In any case, there's no value to letting it get under your skin. This is all part of the job and if you work with your practice leadership, and tackle it with determination, creativity, persistence and strategy, you can be successful in this over the long run.

So you are also saying that if we saw a patient for psoriasis a month ago and then the next time the patient came to follow up on the psoriasis and has a wart, we used liquid nitrogen to destroy wart and also examined the patient's psoriasis, we don't get credit for examining the psoriasis with modifier 25 just because it was evaluated before?
 
So you are also saying that if we saw a patient for psoriasis a month ago and then the next time the patient came to follow up on the psoriasis and has a wart, we used liquid nitrogen to destroy wart and also examined the patient's psoriasis, we don't get credit for examining the psoriasis with modifier 25 just because it was evaluated before?
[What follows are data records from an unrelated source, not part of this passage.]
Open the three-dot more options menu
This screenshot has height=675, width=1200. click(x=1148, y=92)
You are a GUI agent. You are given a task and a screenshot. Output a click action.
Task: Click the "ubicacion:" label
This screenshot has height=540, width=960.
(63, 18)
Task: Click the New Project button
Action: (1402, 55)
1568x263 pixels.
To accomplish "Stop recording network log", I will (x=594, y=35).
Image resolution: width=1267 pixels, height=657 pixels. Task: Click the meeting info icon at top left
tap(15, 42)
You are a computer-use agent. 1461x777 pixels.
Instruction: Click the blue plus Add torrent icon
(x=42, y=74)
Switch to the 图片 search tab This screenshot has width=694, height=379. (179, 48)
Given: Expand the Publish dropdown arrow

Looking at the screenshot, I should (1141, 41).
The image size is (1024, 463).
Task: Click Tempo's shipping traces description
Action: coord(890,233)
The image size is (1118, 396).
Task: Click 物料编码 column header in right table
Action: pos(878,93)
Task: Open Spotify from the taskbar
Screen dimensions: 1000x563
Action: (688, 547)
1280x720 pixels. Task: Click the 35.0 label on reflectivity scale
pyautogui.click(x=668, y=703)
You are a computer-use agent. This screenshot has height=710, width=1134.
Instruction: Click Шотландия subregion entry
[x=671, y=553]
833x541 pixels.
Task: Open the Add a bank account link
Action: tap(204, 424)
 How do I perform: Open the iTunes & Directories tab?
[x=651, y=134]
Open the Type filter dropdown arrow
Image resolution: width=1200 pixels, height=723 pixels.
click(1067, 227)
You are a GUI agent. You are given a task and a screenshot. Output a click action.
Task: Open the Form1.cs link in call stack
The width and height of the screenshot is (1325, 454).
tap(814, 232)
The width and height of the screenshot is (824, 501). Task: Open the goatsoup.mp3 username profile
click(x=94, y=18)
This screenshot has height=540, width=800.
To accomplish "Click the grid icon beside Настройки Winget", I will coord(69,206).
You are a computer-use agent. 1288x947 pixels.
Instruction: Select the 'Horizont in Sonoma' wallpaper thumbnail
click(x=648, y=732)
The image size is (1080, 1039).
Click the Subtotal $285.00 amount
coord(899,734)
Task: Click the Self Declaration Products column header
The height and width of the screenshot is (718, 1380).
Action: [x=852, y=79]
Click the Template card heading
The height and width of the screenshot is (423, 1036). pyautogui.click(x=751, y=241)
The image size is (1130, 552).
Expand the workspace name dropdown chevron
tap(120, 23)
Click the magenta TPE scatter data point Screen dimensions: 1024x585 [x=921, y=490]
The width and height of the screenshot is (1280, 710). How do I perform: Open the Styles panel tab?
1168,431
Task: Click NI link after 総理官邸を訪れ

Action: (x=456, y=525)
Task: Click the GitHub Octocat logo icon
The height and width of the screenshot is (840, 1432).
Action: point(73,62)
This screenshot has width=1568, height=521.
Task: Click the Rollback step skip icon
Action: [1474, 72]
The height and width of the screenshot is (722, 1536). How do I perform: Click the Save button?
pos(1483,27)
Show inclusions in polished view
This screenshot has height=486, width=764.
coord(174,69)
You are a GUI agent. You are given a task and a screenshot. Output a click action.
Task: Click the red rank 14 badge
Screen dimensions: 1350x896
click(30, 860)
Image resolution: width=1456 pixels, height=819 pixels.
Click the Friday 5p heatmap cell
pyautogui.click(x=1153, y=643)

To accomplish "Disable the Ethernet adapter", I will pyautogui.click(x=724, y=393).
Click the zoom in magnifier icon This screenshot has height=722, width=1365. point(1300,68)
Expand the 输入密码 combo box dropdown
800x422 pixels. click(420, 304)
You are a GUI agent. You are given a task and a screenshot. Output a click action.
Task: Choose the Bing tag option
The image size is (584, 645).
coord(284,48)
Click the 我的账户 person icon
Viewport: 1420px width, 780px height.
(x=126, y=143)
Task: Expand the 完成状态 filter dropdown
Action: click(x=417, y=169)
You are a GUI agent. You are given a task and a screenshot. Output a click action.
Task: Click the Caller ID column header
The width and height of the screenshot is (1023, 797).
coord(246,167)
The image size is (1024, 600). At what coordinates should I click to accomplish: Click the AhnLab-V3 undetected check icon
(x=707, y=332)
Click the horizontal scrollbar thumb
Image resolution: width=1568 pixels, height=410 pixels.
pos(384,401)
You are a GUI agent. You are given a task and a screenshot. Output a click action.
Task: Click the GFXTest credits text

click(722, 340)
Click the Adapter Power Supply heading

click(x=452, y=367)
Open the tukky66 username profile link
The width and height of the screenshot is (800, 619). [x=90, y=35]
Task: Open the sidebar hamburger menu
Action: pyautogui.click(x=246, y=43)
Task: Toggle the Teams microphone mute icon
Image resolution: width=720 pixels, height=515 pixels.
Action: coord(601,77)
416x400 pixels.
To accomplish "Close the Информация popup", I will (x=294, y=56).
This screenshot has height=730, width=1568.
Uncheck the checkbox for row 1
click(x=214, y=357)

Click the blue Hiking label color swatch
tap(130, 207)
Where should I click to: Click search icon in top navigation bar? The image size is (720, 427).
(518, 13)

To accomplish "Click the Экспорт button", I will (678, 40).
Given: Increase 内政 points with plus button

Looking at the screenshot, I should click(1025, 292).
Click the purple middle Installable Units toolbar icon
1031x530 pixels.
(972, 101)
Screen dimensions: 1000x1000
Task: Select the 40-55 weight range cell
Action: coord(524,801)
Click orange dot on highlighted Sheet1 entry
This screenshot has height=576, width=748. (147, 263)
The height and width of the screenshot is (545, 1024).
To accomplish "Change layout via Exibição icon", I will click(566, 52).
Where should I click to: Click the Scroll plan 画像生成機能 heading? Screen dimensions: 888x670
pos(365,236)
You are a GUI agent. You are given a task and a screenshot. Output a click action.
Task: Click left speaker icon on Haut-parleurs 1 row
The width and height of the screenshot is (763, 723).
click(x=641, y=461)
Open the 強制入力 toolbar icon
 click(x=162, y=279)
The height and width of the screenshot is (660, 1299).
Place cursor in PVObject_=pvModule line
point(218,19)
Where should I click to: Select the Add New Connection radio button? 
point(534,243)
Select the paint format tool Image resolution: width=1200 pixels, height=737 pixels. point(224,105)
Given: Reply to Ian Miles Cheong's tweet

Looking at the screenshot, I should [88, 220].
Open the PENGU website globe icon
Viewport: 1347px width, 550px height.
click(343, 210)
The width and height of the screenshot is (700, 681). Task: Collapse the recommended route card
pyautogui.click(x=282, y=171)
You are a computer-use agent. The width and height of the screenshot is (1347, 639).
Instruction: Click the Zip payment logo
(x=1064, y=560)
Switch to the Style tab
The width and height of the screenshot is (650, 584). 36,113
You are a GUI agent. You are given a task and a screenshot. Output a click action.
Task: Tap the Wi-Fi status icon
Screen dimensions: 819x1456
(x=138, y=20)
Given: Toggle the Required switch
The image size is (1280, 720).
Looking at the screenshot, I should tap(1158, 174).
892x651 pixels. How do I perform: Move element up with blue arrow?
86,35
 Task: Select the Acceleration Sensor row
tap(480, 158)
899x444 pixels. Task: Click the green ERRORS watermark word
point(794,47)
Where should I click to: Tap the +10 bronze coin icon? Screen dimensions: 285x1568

No, I said nothing of the sort; I'm sorry if it was not clear. I am just restating the information from the global surgery rules that the evaluation of a problem that it treated with a minor procedure is included in the reimbursement for that procedure. So if a wart had been evaluated at a previous visit, and then that (same) wart was treated with a minor procedure at the next visit, with no change in condition in the interim that would require re-evaluation, then the modifier 25 would not be supported. But if there are other problems being addressed, then the E&M directed at those may be considered separately identifiable. But as I also said, the only way to determine whether or not the codes and modifiers are truly supported is by a record review.
 
No, I said nothing of the sort; I'm sorry if it was not clear. I am just restating the information from the global surgery rules that the evaluation of a problem that it treated with a minor procedure is included in the reimbursement for that procedure. So if a wart had been evaluated at a previous visit, and then that (same) wart was treated with a minor procedure at the next visit, with no change in condition in the interim that would require re-evaluation, then the modifier 25 would not be supported. But if there are other problems being addressed, then the E&M directed at those may be considered separately identifiable. But as I also said, the only way to determine whether or not the codes and modifiers are truly supported is by a record review.

Thank you for clarifying!

But that is what is happening to us right now.

Healthfirst is denying all follow up office visits billed with a modifier 25 (or any claim billed with a diagnosis code that has been billed in previous visits) on the same day as a procedure that is UNRELATED to the procedure. The scenario that I stated with the follow up psoriasis and treatment of new warts, healthfirst is denying the follow up based on their rational of "if the patient has had a previous face-to-face visit for the same or similar diagnosis as the Evaluation and Management service with modifier 25 and the procedure, then the Evaluation and Management service billed with modifier 25 will be denied." I submitted so many appeals to them that I can tell no actual person is reviewing them because 100% of any appeals I sent them gets denied automatically. Escalating them only results in more denials. Their responses are never straight answers as to why they are denying our specific claim other than their generic response of THEIR definition of modifier 25. There's so many denials that I honestly can't keep up with them.
 
Last edited:
purposely splitting claims to get around a payer payment policy would fall under the umbrella of fraud waste and abuse. misrepresentation to get undue payment. My PCP used to do that to get around to get around 50% reduction on E&M w/ preventive. Insurance took back funds once it was discovered and terminated the contract.
I agree. Splitting claims to get around payer denials is not ok.